The term “capacity enhancement” can sound abstract. This post explains what it means concretely for the RSE-CEP project and the institutions we work with.
The problem
Many research institutions recognise that they need better software practices, but face a common set of barriers:
- Researchers with software skills are not recognised or retained as RSEs
- There is no clear career pathway for people who want to work as RSEs
- Training is ad hoc and not sustained
- Communities of practice do not exist or are fragile
Hiring a single RSE, or running a one-off workshop, does not solve these problems on its own.
Our approach
RSE-CEP focuses on three interconnected areas:
Skills development — designing and delivering training that builds practical RSE skills in researchers and early-career RSEs alike. This includes both technical training (software development practices, tools) and professional skills (communication, collaboration, project management).

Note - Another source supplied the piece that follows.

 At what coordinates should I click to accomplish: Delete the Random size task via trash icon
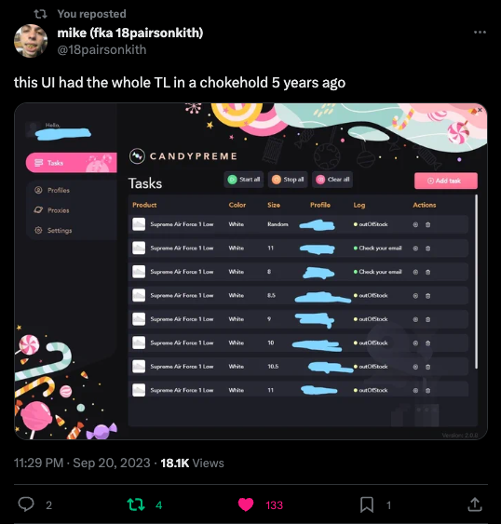click(427, 224)
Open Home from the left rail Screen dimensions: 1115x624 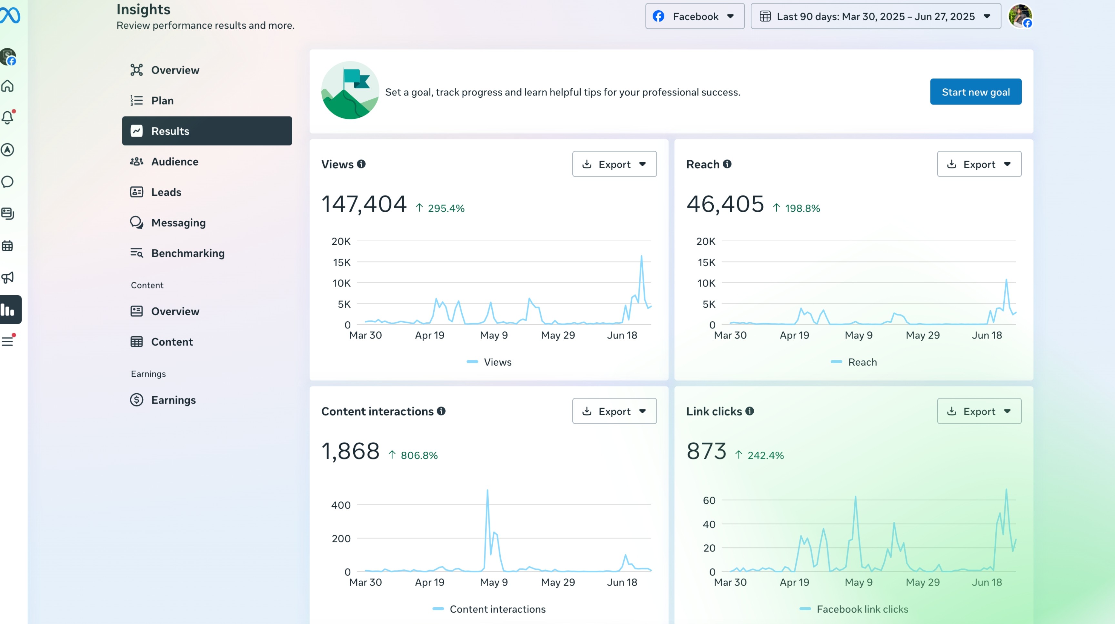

Community building — connecting people who are working as RSEs or in RSE-adjacent roles, so they can share knowledge, support each other, and advocate for the field within their institutions.
Institutional change — working with research leaders and administrators to create the conditions in which RSE capacity can grow and be sustained over time.
These three areas reinforce each other. Skills without community are hard to maintain. Community without institutional support is fragile. We try to work across all three at once.